Und schließlich muss man bei alledem immer im Auge behalten, dass neue Kreditangebote außerhalb des Bankensektors entstehen bzw. sich weiterentwickeln. Dies gilt etwa für Kreditfonds oder das sog. Asset-Based-Financing. In diesem Zusammenhang ist beispielhaft die jüngst platzierte Asset-Backed-Securities-(ABS-)Transaktion des Solaranlagenanbieters Enpal zu erwähnen, der sich hier mit einer Verbriefungstransaktion Finanzmittel in erheblichem Umfang direkt am Markt beschafft hat.
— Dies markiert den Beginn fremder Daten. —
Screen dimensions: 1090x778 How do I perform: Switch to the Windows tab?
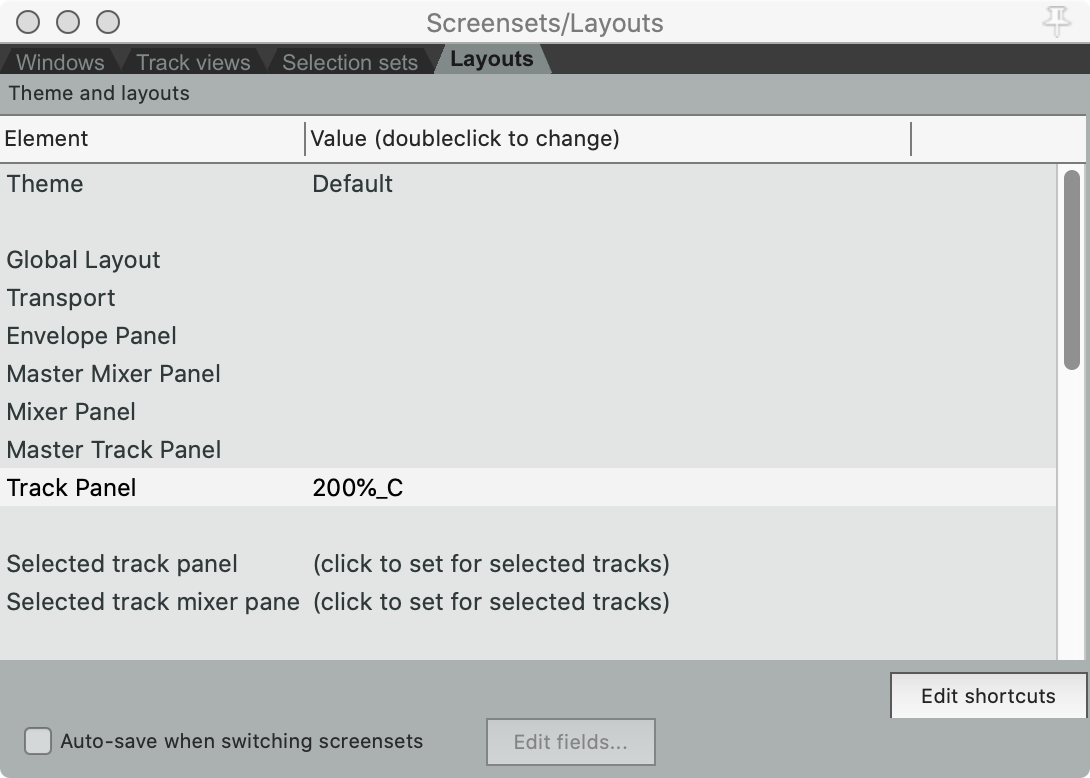tap(58, 61)
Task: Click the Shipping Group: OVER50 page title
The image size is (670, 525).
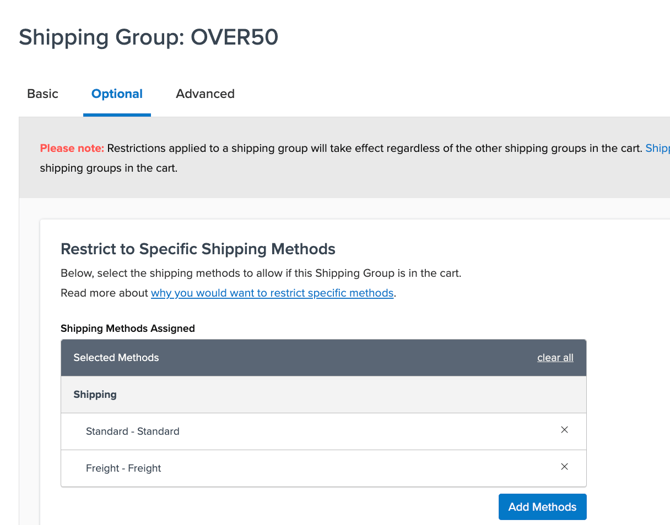Action: 148,38
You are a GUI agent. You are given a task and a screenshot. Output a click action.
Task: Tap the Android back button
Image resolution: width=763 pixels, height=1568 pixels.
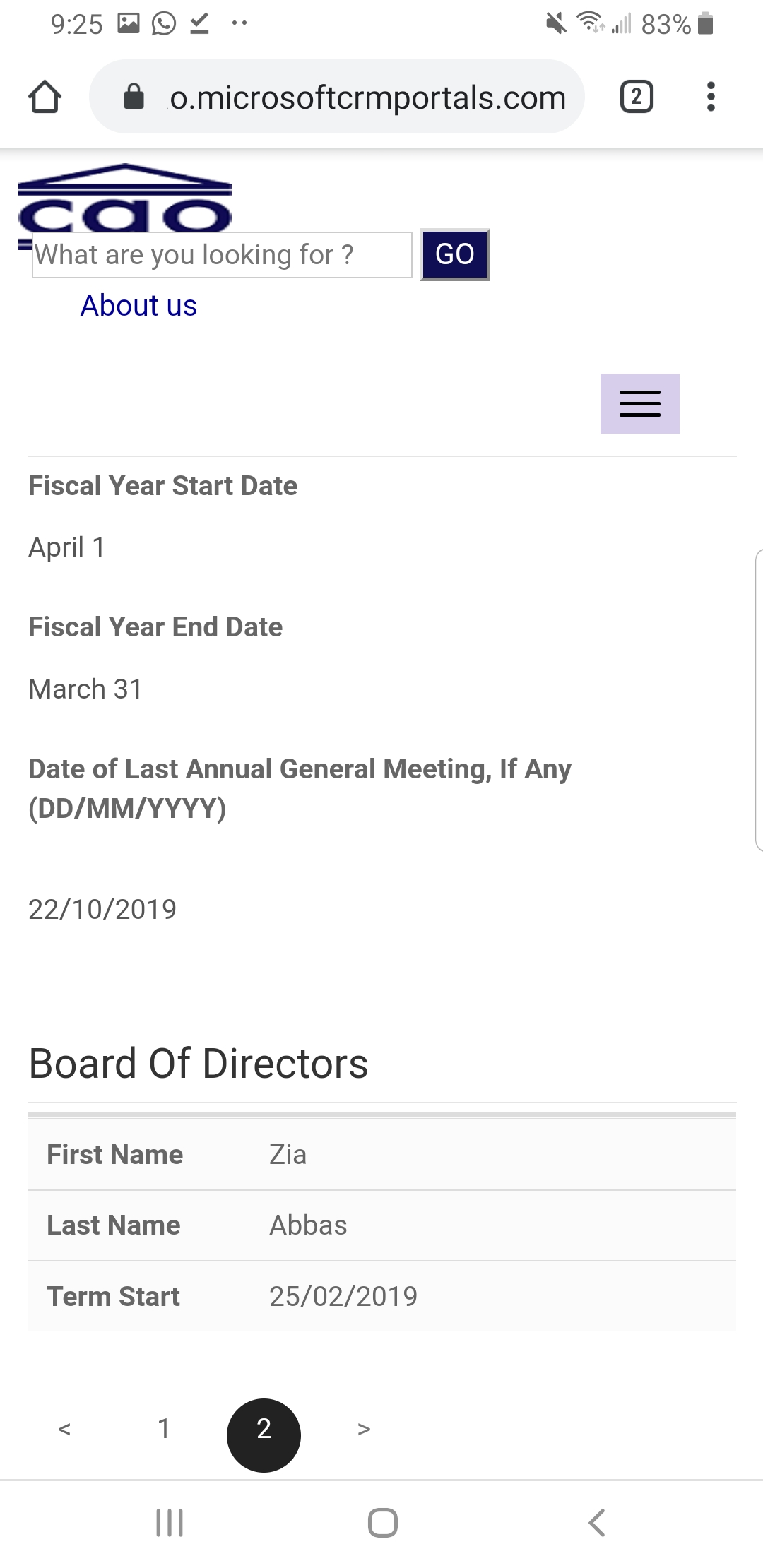click(597, 1523)
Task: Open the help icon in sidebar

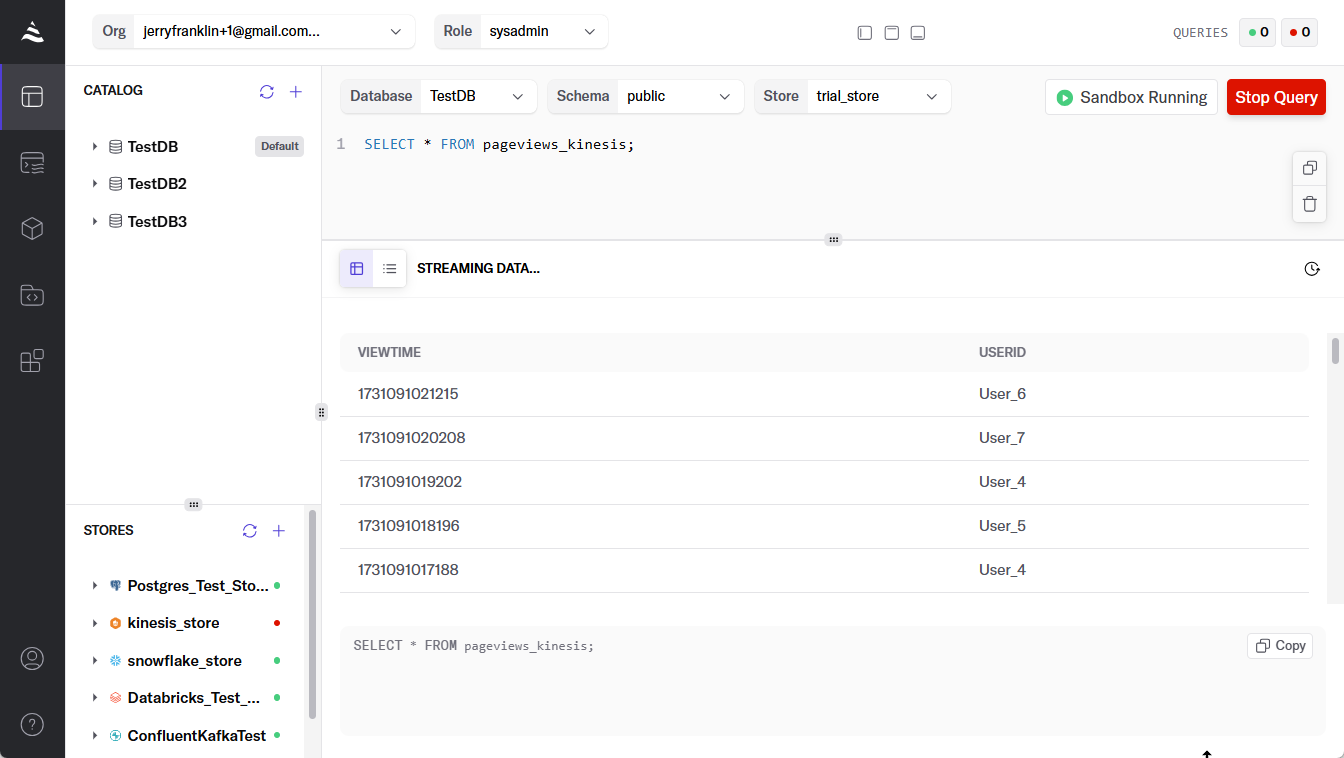Action: tap(32, 724)
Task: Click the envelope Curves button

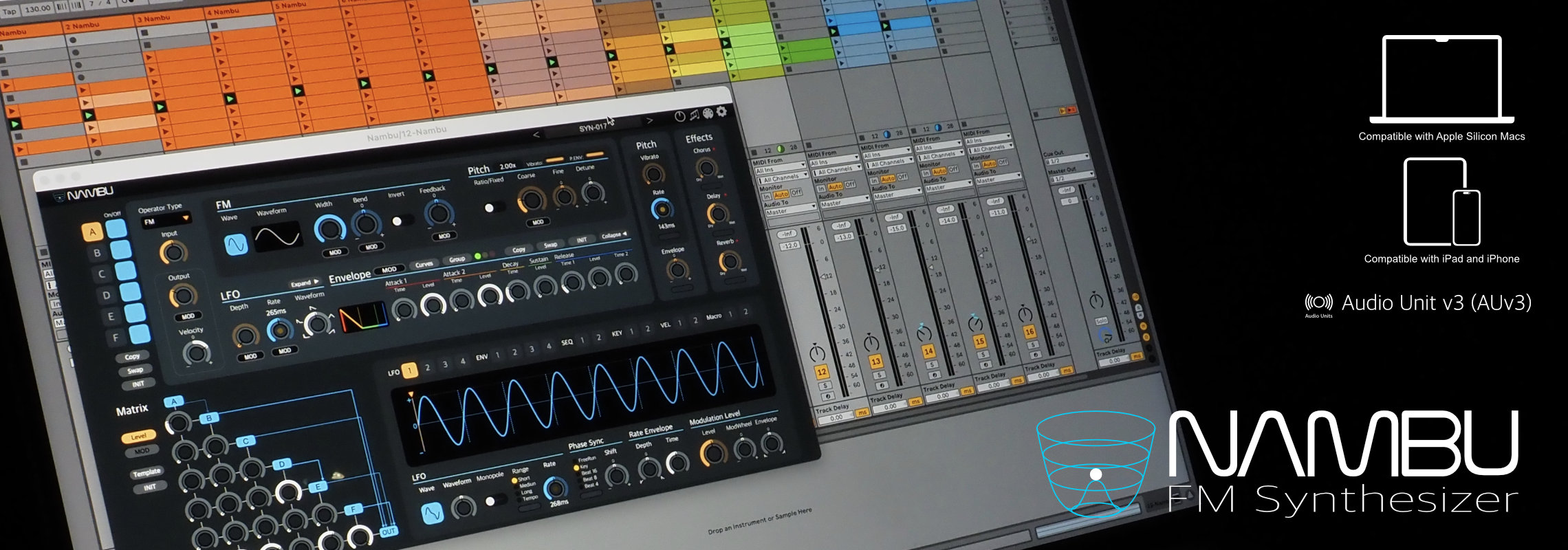Action: click(424, 265)
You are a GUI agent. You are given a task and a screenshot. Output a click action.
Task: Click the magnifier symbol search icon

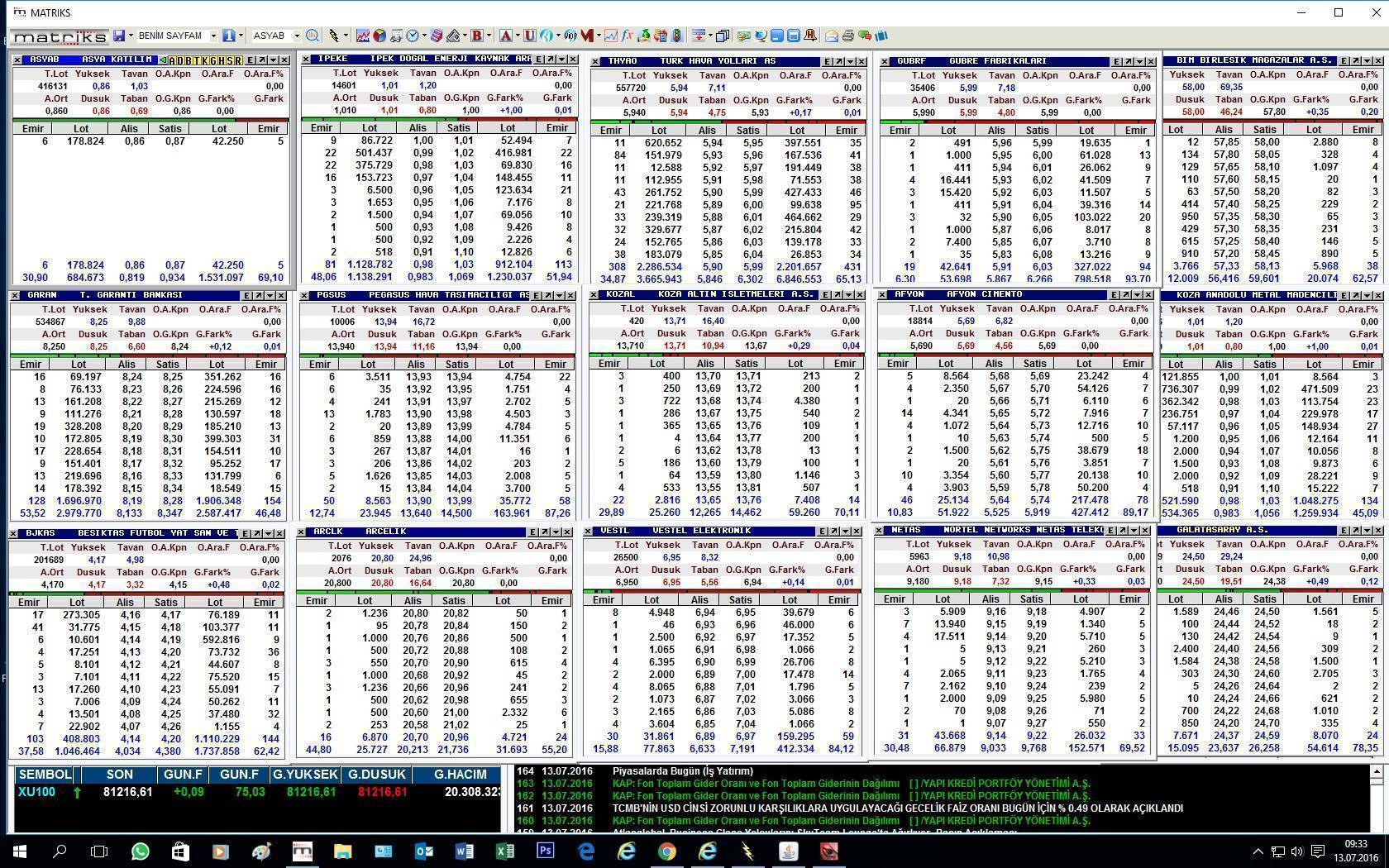313,36
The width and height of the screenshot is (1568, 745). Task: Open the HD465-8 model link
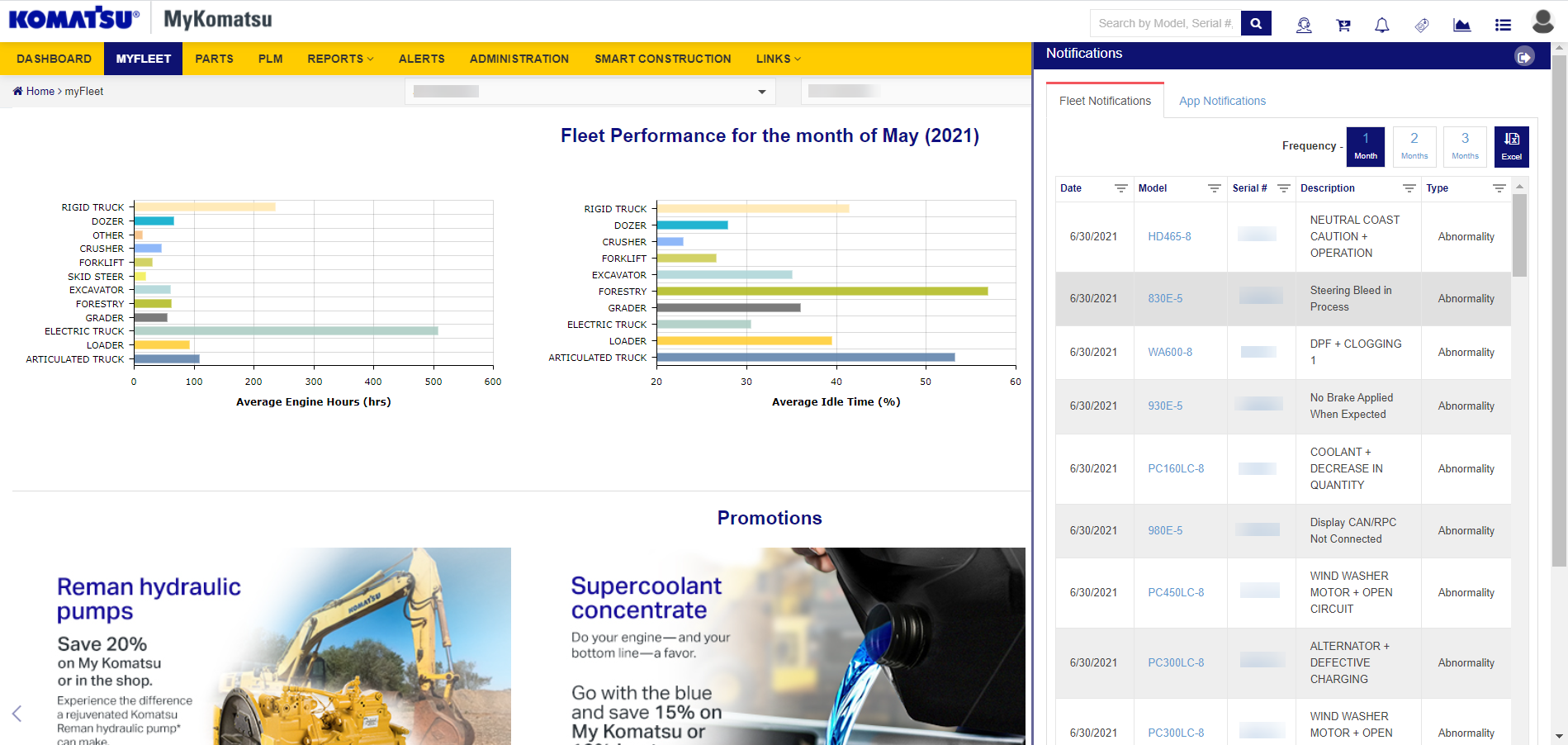[x=1169, y=236]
Insgesamt zeigen diese Überlegungen, dass die Komplexität der Unternehmensfinanzierung durch das Nebeneinander von bankbasierten und alternativen Kreditinstrumenten weiter steigen wird. Das wird die Aufmerksamkeit von Finanzverantwortlichen in Unternehmen stark in Anspruch nehmen.
Prof. Dr. Christoph
Kaserer
ist Inhaber des Lehrstuhls für Finanzmanagement und Kapitalmärkte an der Technischen Universität München. Seit 2016 ist er in verschiedenen Gremien der European Securities and Markets Authority (ESMA) tätig.